Unfinished Business: The fight to tackle abortion reform in NSW

Unfinished Business: The fight to tackle abortion reform in NSW

BY JORDAN FERMANIS

The time has come for abortion reform in New South Wales. For the last century, abortion has been illegal under the Crimes Act 1900 Sections 82-84 carrying a maximum penalty of ten years imprisonment for women having the procedure and the doctors that administer it.

Speaking at a public meeting held at the Glebe Town Hall on 6th June, Greens NSW Senate MP Mehreen Faruqi presented her amendments to the Crimes Act to legalise abortion.

“My bill is the culmination of a long and intense consultation process. With many stakeholders, with legal experts, with doctors, with health professionals, with academics and with womens groups,” Ms Faruqi said.

The bill Ms Faruqi is introducing to NSW parliament works in three areas. Firstly it repeals the sections of the Crimes Act that make abortion illegal. Secondly, it requires there be a 150m ‘safe access zone’ around abortion clinics and finally gives doctors the right to conscientiously object if they feel an abortion is dangerous.”

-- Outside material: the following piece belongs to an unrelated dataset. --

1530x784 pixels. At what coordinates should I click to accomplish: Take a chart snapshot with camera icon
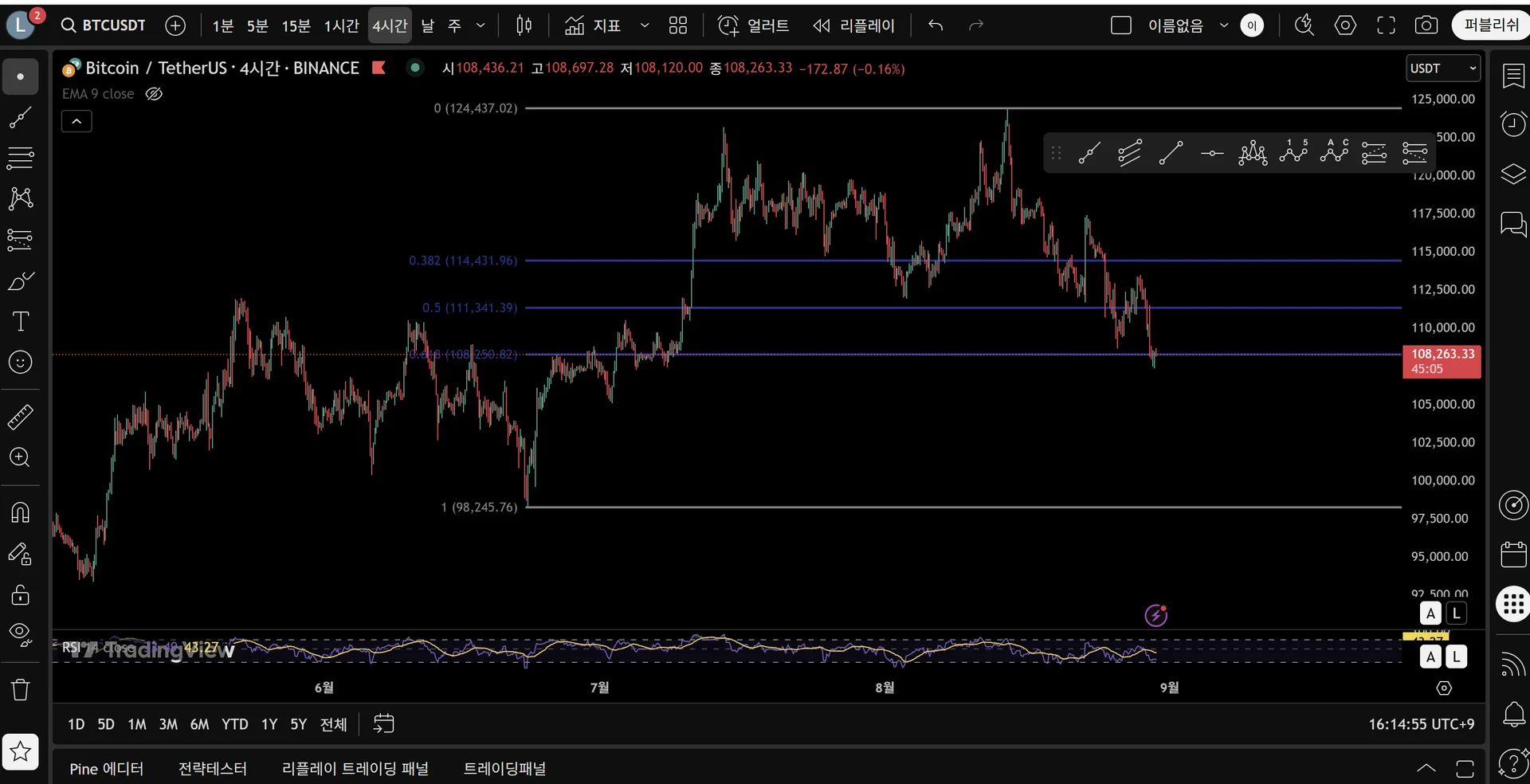(x=1426, y=25)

“Here in NSW, from Surry Hills to Albury to Tweed Heads, people accessing reproductive health services are routinely harassed, filmed and exposed to deeply distressing imagery for something that one in three women in Australia will access.  This is unacceptable.”

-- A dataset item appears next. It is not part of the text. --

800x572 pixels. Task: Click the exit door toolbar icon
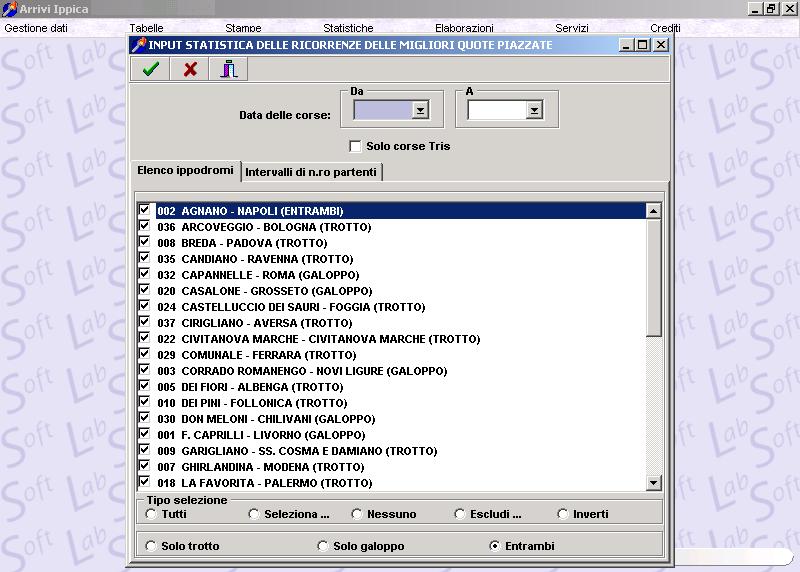point(229,69)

“We commissioned New South Wales specific polling on abortion law reform last year that found overwhelming support in the community: 87 per cent of New South Wales residents support the right to choose, and that cuts across political divides, geographic areas, and ages.”

“Tasmania, Victoria and the ACT have all made these changes, while we are left lagging behind.

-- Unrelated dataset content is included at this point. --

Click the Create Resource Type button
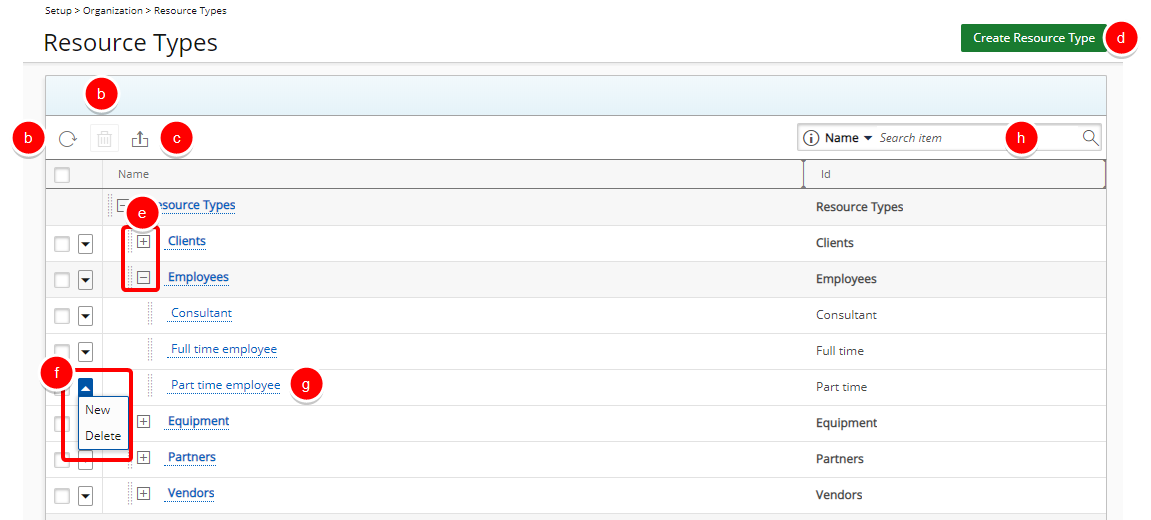 1034,37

Abortion’s legal status in NSW stretches back one hundred years, where it was criminalised to curb the high instances of maternal mortality rates due to ‘backyard abortions.’ Addressing the meeting Sydney health lawyer, Julie Hamblin said that most people in NSW are unaware that abortion is still illegal.

“Most people in New South Wales, don’t realise abolition is a criminal offence. It is way over time to have this reform passed,”

“It is possible to get abortions in NSW but access is difficult and is highly constrained by the fact that we have this very ambiguous legal status for abortion,” Ms Hamblin said.

Abortion is a common medical procedure. According to statistics provided by Obstetrician/Gynaecologist Dr Phillipa Ramsay, 40 to 60 per cent of women in Australia will have a termination in their life time. Additionally, for every 100 live births in Australia 25 abortions are taking place. There is a disconnect between the reality and the law. Abortions are necessary, they are happening but the law has not caught up.

Bethany Sheehan spoke at the meeting on behalf of the ‘My body, my rights’ action group. The group works to encourage women to not be ashamed or embarrassed about undergoing an abortion while often resisting ‘pro-life’ demonstrators that encircle the Sydney Abortion Clinic in Surry Hills.

“We struggle to talk about abortion in public. Nothing can change if we can’t discuss it and talk about it,”

“It’s 2016 and it’s time to move on,” Ms Sheehan said.

Abortion reform has historically been a feminist issue in NSW dating back to the 1970s and 1980s. Even recently there has been conservative opposition to legalising abortion, most notably from Tony Abbott as Health Minister in the Howard government and from Fred Nile and the Christian Democrat party in the NSW parliament. These views represent a waning minority as gender equality and women’s sexual freedom has become more popularised.

Ms Faruqi told the meeting that it was likely both the major political parties would ask their members to have a conscious vote on the bill. With abortion legal in Victoria, Western Australia, Tasmania and the ACT, Ms Faruqi said it was important that a bill to legalise abortion was introduced to the NSW parliament to give MPs the chance to consider the issue.

“No one has really started the debate and tried to convince MPs that this is the right thing to do. This is what this bill and this campaign does, it puts it on the table after a 100 years, NSW MPs are confronted with this change that people in NSW want,” Ms Faruqi said.